▶ Task brief: The whole listing below is to be copied exactly, with every picture left out.

▶ Information provided:
———

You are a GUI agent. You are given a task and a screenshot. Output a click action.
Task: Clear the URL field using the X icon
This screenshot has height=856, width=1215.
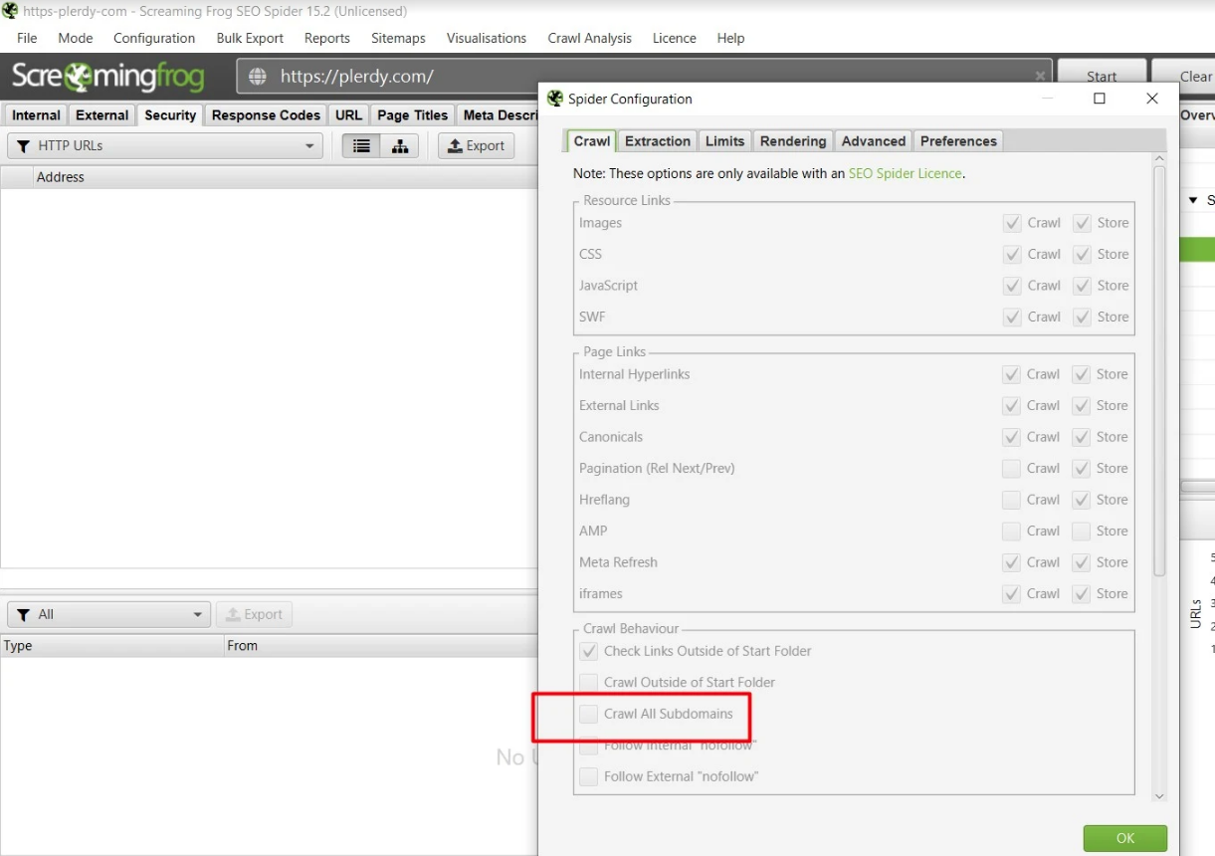(x=1041, y=76)

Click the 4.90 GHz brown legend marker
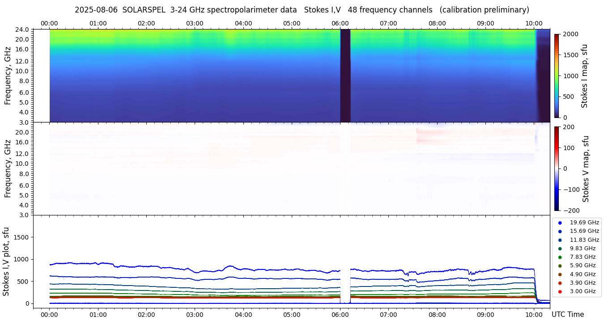click(x=560, y=274)
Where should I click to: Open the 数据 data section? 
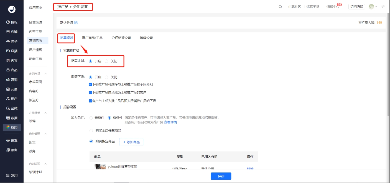pyautogui.click(x=11, y=118)
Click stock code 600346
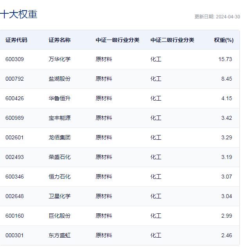 [x=14, y=177]
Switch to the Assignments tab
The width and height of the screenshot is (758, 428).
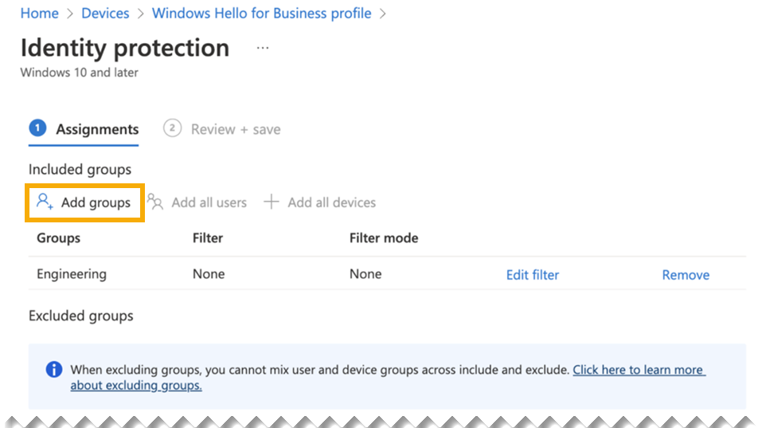[97, 129]
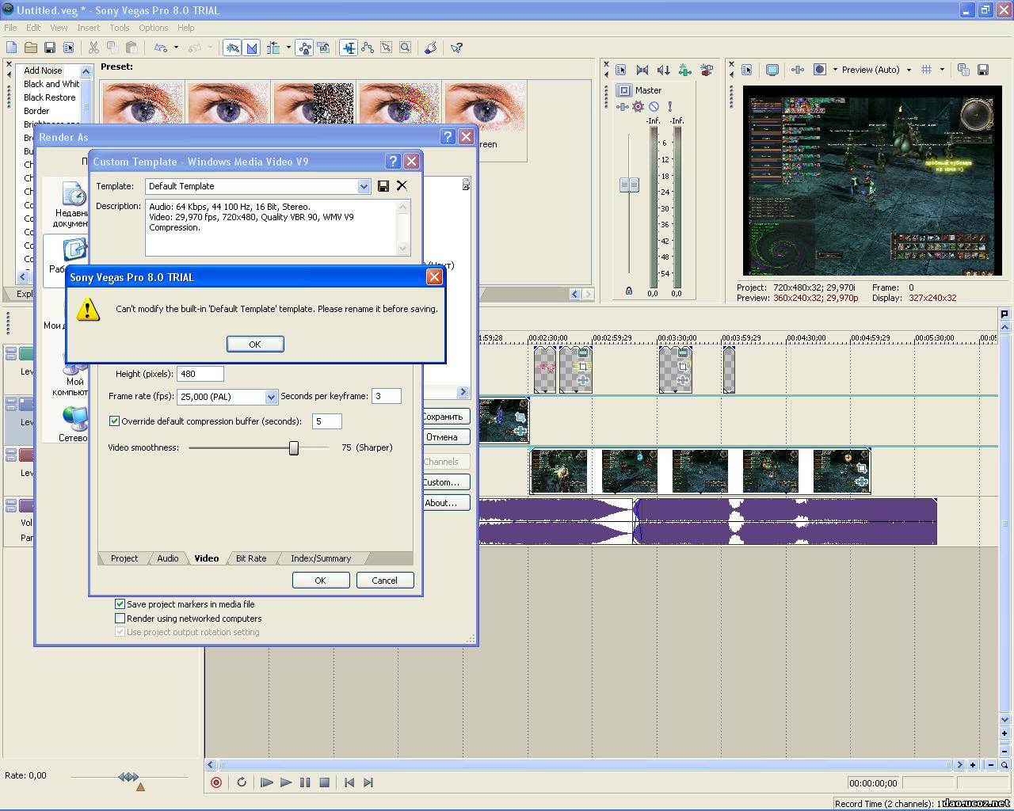Screen dimensions: 1014x811
Task: Click OK in the warning message box
Action: pyautogui.click(x=255, y=344)
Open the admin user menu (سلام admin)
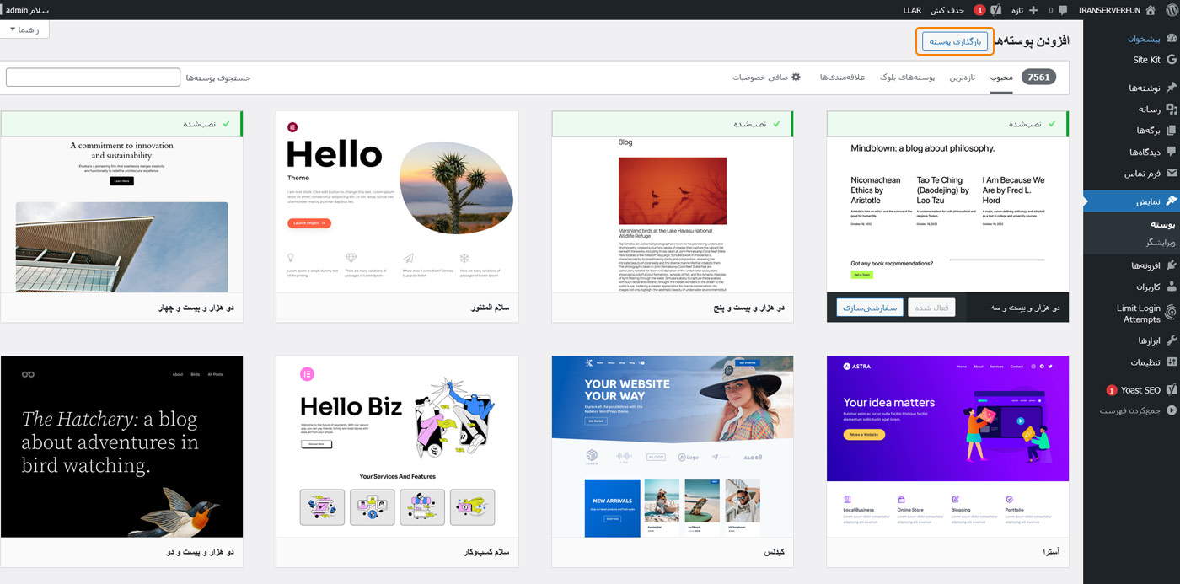Screen dimensions: 1180x584 [x=27, y=10]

———

▶ Solved problem:
You are a GUI agent. You are given a task and a screenshot. Output a click action.
Task: Clear the URL field using the X icon
This screenshot has height=856, width=1215.
(x=1041, y=76)

Click the 4.90 GHz brown legend marker
click(x=560, y=274)
Where should I click to: Open the 数据 data section? 
pyautogui.click(x=11, y=118)
Click stock code 600346
 [x=14, y=177]
Switch to the Assignments tab
The width and height of the screenshot is (758, 428).
[97, 129]
Screen dimensions: 1014x811
Task: Click OK in the warning message box
Action: pyautogui.click(x=255, y=344)
Open the admin user menu (سلام admin)
Screen dimensions: 1180x584 [x=27, y=10]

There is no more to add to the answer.